4.  Anecdotal evidence does NOT form the sum total of human knowledge on any given subject.  Adoptees and adopters have powerful stories that should be shared and listened to, but they are not universally applicable, i.e. just because one adoptee feels a certain way about x/y/z, it does not mean that other adoptees will feel the same.  As a child of divorced parents, I cannot presume to speak on the behalf of all children of divorced parents, or know what they all need, or know what they all feel.  I only know what I felt, what I needed.

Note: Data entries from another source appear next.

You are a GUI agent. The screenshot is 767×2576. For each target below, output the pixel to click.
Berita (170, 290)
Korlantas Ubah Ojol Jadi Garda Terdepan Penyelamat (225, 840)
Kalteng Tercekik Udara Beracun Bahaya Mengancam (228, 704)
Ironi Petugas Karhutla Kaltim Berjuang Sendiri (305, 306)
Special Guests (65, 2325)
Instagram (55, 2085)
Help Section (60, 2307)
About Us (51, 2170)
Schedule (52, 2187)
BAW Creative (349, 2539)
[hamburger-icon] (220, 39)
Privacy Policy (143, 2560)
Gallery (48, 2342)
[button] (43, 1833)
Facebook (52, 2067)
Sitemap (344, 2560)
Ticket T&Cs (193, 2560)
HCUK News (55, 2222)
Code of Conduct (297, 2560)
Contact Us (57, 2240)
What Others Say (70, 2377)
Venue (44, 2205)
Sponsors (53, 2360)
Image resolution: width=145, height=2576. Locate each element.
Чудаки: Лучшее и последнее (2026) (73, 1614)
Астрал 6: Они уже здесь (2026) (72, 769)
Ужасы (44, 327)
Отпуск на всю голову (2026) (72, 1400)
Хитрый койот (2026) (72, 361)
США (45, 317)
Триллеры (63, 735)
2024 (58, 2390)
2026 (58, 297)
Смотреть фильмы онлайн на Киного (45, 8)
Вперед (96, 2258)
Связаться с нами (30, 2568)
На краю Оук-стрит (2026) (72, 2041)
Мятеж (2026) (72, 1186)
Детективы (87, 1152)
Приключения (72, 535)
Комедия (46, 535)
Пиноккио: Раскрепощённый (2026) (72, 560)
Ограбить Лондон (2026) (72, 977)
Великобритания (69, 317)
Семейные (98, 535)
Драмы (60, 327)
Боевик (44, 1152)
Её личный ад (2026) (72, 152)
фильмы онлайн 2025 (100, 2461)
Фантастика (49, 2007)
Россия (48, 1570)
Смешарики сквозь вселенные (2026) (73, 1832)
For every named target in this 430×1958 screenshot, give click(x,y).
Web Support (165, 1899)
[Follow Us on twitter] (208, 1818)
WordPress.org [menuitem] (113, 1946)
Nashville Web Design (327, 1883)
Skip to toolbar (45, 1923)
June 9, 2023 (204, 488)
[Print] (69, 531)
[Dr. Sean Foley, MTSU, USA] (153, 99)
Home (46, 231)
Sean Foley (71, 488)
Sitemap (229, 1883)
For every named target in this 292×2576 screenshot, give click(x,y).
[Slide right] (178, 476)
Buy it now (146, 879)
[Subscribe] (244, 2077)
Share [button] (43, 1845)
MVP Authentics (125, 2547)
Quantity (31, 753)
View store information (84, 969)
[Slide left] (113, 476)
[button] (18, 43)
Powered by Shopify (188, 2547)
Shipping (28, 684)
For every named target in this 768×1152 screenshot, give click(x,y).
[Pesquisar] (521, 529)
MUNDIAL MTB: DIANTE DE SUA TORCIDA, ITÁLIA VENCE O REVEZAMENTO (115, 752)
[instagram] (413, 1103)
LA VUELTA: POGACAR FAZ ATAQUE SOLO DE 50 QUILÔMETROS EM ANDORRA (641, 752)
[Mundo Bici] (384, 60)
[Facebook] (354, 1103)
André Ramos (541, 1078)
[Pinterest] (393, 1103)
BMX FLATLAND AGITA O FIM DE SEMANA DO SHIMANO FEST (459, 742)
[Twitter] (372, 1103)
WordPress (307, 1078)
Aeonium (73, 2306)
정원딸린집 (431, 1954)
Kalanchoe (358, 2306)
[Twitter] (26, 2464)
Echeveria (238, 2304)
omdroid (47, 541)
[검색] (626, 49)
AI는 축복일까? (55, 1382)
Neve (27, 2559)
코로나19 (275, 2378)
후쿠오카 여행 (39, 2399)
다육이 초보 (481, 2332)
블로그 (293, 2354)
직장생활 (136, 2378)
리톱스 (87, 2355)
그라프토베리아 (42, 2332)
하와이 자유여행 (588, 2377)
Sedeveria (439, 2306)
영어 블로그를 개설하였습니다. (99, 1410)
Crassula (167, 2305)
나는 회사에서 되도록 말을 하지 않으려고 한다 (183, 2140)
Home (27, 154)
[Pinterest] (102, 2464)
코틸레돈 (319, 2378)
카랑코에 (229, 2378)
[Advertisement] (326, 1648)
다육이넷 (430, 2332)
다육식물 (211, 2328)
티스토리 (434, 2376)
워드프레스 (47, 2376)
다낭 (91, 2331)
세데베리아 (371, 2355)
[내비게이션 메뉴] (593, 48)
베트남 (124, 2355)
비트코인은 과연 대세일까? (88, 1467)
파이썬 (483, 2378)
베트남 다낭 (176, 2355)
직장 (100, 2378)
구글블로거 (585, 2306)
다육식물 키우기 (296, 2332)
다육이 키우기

I have read a fair few comments by adoptees who say that their adoption has ruined their life.  Maybe it did, maybe it didn't . . . maybe adoption actually saved your life.  We'll never know, because we won't know what life you would have lived without the adoption.  But even if adoption did ruin some people's lives, that doesn't make adoption as a whole a bad thing.  The care system is about rescuing children from harm . . . genuine physical and emotional harm  . . . the sort of harm that can kill a child.  It isn't perfect, but it's what we have right now.  Adoption may be hard to deal with, but it is a lot easier to deal with than what has happened to Daniel Pelka.  In the vast majority of cases, adoption is what happens at the end of a story of neglect, abuse, abandonment and trauma.  Is it really the adoption that is so damaging, or is it everything that went before?  Yes, we need to hear from individual adopters and adoptees, but we also need to get our hands on properly carried out research that does actually give us a viewpoint on adoption that has applicability and validity.  I'd like to see more of that on the internet and in newspapers, and fewer sensationalist, anecdotal, biased stories, usually featuring b-list celebs, touting some heavily biased and inaccurate view on adoption.  Well, I can always dream!

5.  Adoption today is NOT the same as it was 30 or 40 years ago.  The heartbreaking stories we hear so often of adoptees not knowing their status until they became adults, struggling to find their birth families, being denied information, are unlikely to be repeated when our adopted children reach adulthood.  Adoptions in the UK are no longer secrets.  Long gone are the days when children of unwed mothers would be handed over at birth with barely a word and then go on to be raised in a new family as if that birth mother had never existed.  As adoptive parents today, we are embracing children who have usually been forcibly removed from their familes via a protracted legal process because of ongoing and intractable problems of abuse and neglect.  We are telling them that they are adopted from the start, showing them photos of their birth families and keeping in annual contact with all kinds of birth relatives as well as looking for the right time and the right words to explain to them why they couldn't stay with their birth families anymore.  Many adopters facilitate in-person contacts with birth siblings, and support their adopted children in tracking down their birth families when they are old enough.  A lot of what went on with adoption in the past was badly-handled and poorly thought out, but things today are very different (at least, we're making different mistakes!), so please, newspapers, magazines, TV stations, etc. before you publish your heartstring-tugging adoption stories, or badly-informed opinion pieces, just take a little time to find out about modern adoption.  You might be surprised at what you discover.